There's a moment in every company's growth when the founder looks around and says, "We need to hire a finance person." The instinct is to post a job, hire a controller or VP of Finance, and start building a team.
That instinct is usually wrong.
Not because you don't need the help. You absolutely do. But because the in-house model at this stage almost always gives you the wrong combination: too junior to drive strategy, too expensive for what you actually get, and too narrow in tooling experience to build modern systems.
The real cost of building in-house too early
Let's do the math. A competent controller costs $120K-$180K fully loaded. Add a staff accountant at $65K-$85K. Benefits, payroll taxes, and management overhead push the total to $250K-$350K per year. For that investment, you get two people with one set of experiences, limited exposure to modern tools, and no built-in redundancy. When someone takes PTO or quits, you have a gap.
Now compare that to an outsourced model. For roughly $8K-$15K per month, you get a fractional CFO, a dedicated controller, and an operations team with AP/AR support.

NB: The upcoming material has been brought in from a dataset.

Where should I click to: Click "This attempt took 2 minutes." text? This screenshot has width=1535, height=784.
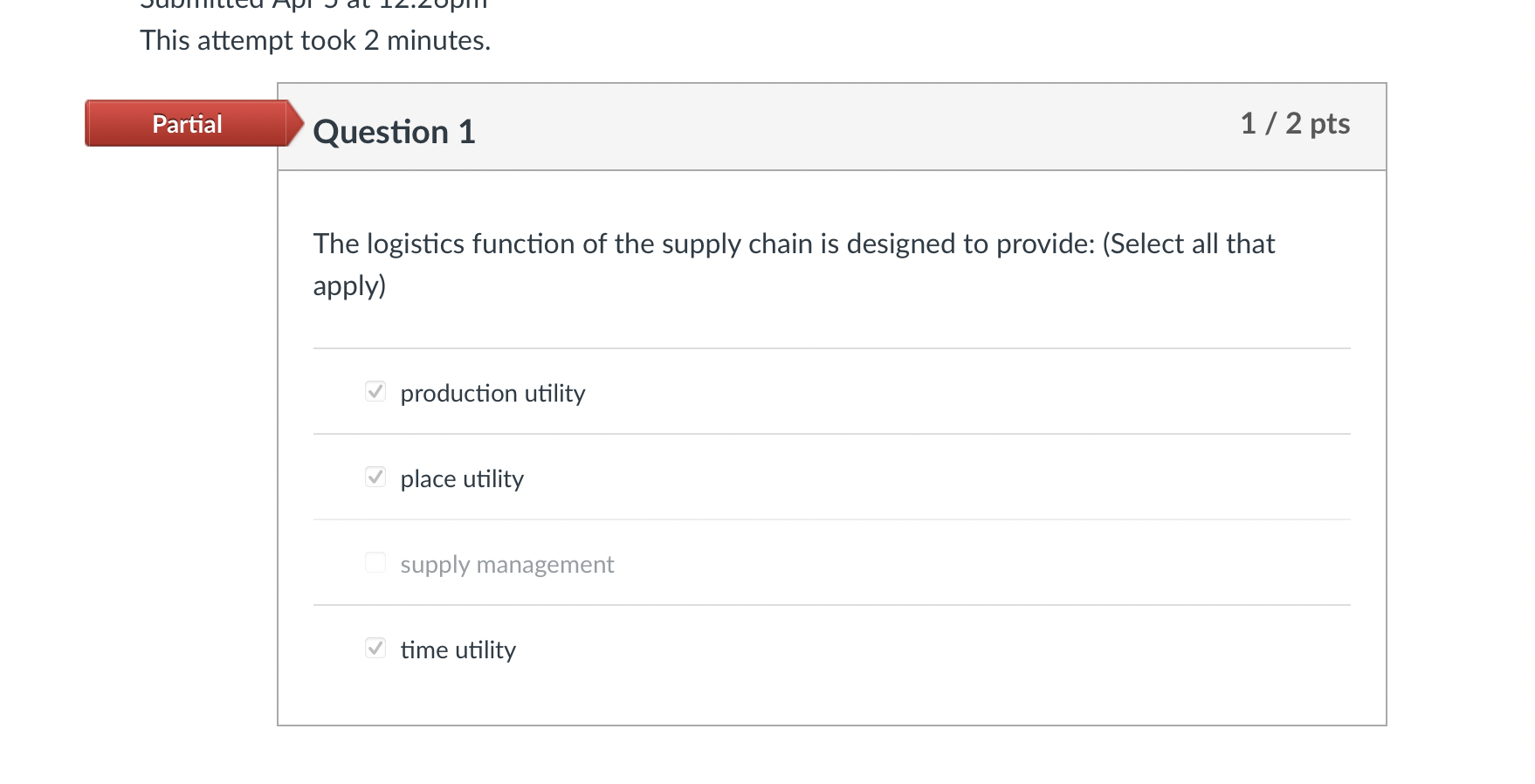tap(315, 40)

You get people who have seen dozens of companies at your stage, who already know which tools work and which don't, and who can flex capacity up or down as your needs change.
This isn't about cutting corners. It's about getting more senior talent, better systems, and greater flexibility for the same or less money.
What the outsourced model actually looks like
The best outsourced finance teams operate like an embedded department, not a distant vendor. The practical difference:
- Weekly leadership touchpoints. Your fractional CFO joins leadership meetings, participates in strategic planning, and is available for ad hoc decisions.
- Dedicated operational staff. You have named people running your AP, AR, and close process. Not a rotating cast.
- Modern tooling from day one. Outsourced teams bring their own stack. You skip the months of evaluation and implementation.
- Built-in quality controls. Multi-person teams with review processes catch errors that a solo hire never will.
When to bring it in-house
The outsourced model isn't forever. It's a bridge and an accelerator. The right time to start building in-house is typically when you have enough volume and complexity that a dedicated full-time team is fully utilized, and when you can afford to hire at the senior level. For most companies, that's somewhere north of $20M in revenue.
Even then, many companies keep a fractional CFO in place while building the in-house team underneath. The CFO provides the strategic layer while the in-house team handles the volume.
The goal isn't to outsource forever. It's to avoid building the wrong team at the wrong time, which is far more expensive than not building one at all.
The question to ask yourself
If you're between $2M and $20M in revenue, ask this: would you rather have a $160K controller learning on the job, or a team of operators who have built this exact function a dozen times before?
The answer is usually obvious once you frame it correctly. The outsourced model doesn't just save money. It compresses your timeline from messy to operational by months, sometimes years. And in a growing company, time is the most expensive resource you have.